··· Data records

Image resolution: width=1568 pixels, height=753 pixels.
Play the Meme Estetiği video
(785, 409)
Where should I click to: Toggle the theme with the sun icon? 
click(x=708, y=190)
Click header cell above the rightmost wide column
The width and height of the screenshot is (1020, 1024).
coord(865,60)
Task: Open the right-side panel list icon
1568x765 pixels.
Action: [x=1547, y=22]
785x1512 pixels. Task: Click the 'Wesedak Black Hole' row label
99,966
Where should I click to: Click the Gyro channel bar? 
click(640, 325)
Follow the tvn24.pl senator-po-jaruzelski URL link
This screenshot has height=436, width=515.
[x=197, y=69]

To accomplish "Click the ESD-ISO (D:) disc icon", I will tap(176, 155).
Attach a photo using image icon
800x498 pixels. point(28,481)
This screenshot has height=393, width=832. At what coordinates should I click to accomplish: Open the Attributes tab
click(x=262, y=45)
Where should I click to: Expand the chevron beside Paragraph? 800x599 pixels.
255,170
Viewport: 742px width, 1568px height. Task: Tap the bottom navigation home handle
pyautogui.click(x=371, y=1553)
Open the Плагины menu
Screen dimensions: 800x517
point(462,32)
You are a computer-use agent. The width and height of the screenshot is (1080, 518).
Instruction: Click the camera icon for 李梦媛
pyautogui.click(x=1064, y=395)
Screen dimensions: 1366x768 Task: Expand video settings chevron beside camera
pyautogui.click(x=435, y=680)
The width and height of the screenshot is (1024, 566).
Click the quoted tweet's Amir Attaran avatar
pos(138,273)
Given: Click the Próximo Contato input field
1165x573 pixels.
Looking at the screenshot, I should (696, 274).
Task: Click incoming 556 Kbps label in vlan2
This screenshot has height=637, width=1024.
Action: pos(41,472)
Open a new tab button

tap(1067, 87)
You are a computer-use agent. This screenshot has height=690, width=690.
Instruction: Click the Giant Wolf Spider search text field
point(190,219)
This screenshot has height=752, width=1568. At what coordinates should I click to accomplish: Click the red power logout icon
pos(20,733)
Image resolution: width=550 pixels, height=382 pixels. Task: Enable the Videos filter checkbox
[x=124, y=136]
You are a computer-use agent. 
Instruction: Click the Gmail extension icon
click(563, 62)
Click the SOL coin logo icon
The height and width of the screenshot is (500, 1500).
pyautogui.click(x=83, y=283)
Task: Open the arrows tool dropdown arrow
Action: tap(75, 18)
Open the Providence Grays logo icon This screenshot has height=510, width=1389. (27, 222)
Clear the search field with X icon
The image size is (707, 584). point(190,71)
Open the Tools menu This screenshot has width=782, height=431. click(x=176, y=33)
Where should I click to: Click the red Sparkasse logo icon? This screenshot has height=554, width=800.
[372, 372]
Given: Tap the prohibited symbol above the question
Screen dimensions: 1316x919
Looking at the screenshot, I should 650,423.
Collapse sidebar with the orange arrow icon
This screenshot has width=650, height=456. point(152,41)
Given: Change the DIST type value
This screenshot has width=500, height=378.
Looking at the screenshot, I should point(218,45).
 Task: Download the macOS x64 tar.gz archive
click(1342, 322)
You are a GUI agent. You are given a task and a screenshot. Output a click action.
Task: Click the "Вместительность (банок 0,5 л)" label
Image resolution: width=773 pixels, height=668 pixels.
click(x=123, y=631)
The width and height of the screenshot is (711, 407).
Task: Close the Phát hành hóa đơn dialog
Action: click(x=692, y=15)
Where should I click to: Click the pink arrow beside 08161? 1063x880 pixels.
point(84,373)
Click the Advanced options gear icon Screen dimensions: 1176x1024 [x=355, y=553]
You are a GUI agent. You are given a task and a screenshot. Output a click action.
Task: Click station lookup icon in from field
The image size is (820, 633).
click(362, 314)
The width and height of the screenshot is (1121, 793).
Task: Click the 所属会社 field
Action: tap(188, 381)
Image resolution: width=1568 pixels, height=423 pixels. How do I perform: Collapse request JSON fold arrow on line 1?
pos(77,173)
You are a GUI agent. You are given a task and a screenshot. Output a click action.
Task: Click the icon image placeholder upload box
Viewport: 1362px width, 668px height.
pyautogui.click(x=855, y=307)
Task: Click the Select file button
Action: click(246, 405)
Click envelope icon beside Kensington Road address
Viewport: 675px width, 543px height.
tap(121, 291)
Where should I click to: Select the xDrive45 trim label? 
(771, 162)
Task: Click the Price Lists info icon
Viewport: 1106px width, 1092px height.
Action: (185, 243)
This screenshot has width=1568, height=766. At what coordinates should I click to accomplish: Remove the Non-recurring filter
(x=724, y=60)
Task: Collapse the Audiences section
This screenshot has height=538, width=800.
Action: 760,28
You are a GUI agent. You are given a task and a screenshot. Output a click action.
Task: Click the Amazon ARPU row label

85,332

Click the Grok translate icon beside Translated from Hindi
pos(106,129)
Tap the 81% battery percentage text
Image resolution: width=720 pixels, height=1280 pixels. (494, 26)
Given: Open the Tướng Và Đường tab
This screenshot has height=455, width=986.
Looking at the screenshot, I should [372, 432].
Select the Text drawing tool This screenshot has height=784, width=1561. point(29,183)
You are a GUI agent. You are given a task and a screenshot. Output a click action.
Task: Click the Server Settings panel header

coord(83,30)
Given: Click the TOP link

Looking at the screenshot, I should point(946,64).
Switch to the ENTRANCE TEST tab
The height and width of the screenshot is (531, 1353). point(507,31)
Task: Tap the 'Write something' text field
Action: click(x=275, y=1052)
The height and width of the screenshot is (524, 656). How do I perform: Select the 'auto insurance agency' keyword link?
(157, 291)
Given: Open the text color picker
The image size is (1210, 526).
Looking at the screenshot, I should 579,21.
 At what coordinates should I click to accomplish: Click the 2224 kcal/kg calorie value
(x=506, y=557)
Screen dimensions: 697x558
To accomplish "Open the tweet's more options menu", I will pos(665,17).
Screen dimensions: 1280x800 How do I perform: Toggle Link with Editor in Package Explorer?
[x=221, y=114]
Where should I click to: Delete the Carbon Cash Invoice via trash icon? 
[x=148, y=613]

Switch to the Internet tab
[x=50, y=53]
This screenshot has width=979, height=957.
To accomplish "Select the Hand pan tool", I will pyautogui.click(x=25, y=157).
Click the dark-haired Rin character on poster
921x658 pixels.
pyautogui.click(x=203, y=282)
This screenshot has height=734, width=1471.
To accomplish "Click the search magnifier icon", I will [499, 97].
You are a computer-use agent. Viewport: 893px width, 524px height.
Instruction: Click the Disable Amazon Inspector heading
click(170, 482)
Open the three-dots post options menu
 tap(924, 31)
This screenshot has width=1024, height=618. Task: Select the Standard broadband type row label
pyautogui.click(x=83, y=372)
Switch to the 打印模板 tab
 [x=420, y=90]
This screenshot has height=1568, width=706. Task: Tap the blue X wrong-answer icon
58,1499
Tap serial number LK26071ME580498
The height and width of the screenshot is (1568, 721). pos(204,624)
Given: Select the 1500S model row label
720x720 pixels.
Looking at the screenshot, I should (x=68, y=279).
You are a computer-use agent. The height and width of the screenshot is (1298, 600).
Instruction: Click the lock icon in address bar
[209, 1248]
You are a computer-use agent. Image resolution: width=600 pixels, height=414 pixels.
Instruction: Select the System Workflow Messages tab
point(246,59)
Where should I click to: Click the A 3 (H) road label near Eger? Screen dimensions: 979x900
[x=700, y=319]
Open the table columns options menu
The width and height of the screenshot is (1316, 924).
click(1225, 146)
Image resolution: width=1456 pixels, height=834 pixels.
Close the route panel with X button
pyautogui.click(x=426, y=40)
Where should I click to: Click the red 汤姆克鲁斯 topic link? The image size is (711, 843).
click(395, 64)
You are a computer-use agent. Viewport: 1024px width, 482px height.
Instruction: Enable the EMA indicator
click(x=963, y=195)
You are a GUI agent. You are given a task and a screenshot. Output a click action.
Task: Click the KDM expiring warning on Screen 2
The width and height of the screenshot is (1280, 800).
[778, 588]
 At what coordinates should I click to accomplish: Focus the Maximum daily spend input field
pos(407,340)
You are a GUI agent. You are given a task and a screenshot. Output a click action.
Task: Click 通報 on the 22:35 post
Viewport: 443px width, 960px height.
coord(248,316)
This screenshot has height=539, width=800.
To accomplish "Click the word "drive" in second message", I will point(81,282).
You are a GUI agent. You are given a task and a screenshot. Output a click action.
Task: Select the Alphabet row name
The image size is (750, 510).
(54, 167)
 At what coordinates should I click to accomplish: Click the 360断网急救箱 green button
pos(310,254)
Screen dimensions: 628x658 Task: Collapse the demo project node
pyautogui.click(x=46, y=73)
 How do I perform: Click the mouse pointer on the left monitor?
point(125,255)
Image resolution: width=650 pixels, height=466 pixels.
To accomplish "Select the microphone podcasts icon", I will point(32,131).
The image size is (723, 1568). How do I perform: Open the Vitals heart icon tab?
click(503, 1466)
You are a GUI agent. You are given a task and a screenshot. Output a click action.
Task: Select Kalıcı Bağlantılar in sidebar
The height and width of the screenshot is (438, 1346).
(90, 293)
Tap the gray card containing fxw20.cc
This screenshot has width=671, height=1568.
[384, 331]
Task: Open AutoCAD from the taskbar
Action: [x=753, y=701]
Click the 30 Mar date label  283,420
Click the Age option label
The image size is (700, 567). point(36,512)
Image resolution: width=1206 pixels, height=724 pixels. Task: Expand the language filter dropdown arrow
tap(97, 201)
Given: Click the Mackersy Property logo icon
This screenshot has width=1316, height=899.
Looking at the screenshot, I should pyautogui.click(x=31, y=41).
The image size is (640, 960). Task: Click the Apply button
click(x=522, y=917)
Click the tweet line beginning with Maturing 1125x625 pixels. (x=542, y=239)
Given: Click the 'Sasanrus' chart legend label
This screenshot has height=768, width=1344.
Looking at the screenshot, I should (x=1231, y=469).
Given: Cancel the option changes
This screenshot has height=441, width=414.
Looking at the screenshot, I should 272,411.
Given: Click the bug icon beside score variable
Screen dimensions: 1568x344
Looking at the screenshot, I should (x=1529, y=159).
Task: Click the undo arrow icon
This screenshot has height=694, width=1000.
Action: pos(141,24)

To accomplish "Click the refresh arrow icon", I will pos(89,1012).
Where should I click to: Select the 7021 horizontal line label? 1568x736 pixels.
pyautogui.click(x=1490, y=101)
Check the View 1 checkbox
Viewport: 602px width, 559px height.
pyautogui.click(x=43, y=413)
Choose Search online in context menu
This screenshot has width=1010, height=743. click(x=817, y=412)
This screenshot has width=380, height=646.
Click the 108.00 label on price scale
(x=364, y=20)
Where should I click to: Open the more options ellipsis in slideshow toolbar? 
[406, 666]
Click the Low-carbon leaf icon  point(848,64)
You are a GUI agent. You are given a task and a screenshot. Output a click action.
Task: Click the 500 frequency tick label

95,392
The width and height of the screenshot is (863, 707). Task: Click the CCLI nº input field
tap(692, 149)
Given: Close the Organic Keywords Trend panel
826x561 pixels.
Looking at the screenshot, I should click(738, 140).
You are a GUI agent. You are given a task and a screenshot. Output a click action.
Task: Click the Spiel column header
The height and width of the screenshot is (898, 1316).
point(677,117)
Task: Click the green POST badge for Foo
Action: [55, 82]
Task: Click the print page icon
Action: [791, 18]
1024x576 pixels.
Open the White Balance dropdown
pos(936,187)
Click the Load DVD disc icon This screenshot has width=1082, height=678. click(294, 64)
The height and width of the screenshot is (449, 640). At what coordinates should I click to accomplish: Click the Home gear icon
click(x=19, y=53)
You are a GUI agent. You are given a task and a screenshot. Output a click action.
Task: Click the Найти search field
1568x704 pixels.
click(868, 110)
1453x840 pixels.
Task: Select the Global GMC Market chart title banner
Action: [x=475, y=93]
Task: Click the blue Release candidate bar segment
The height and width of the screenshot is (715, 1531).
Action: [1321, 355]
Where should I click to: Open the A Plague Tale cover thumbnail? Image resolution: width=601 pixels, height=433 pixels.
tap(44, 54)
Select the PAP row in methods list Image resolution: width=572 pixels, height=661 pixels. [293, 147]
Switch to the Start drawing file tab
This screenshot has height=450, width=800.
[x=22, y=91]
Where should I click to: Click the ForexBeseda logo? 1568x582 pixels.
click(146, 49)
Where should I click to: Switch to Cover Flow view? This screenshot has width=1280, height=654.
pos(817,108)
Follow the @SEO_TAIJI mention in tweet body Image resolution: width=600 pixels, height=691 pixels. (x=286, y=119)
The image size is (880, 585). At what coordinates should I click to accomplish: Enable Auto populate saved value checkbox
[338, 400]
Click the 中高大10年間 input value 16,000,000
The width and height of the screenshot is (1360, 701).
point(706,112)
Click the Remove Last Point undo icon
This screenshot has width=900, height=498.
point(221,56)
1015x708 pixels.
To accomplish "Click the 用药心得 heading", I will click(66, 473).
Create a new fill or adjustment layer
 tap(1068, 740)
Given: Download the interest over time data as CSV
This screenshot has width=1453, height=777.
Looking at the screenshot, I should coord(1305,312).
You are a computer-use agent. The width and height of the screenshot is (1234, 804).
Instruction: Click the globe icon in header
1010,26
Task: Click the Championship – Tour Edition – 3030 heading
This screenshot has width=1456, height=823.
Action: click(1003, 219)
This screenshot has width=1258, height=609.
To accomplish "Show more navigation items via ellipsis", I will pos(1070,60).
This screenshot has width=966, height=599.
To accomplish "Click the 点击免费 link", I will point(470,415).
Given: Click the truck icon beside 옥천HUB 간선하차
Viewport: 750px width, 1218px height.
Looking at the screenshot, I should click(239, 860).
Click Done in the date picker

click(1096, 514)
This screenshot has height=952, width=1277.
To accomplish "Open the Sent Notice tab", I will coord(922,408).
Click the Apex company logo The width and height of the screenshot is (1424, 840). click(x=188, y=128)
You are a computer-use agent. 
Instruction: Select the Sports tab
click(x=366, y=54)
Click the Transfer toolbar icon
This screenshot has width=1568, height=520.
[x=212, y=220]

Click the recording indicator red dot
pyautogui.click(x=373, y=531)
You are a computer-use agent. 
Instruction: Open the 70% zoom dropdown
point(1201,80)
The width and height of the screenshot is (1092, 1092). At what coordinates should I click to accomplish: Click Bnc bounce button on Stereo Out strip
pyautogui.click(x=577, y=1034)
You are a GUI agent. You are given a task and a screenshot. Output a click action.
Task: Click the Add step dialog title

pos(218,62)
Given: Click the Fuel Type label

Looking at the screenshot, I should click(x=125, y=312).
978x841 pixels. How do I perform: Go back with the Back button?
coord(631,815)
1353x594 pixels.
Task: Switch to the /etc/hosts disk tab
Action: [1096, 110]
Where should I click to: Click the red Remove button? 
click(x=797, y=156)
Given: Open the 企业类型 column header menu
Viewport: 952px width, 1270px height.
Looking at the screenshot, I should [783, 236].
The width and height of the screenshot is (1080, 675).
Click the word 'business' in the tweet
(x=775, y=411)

······

Directions for this task
Wherever the string "computer" appears in a line above, copy that line.

Completed task
You are a computer-use agent. The width and height of the screenshot is (1080, 518).
You are a computer-use agent. This screenshot has height=690, width=690.
You are a computer-use agent. 
You are a computer-use agent. Viewport: 893px width, 524px height.
You are a computer-use agent. The height and width of the screenshot is (1298, 600).
You are a computer-use agent. Image resolution: width=600 pixels, height=414 pixels.
You are a computer-use agent. Viewport: 1024px width, 482px height.
You are a computer-use agent. The width and height of the screenshot is (1234, 804).
You are a computer-use agent. 
You are a computer-use agent. 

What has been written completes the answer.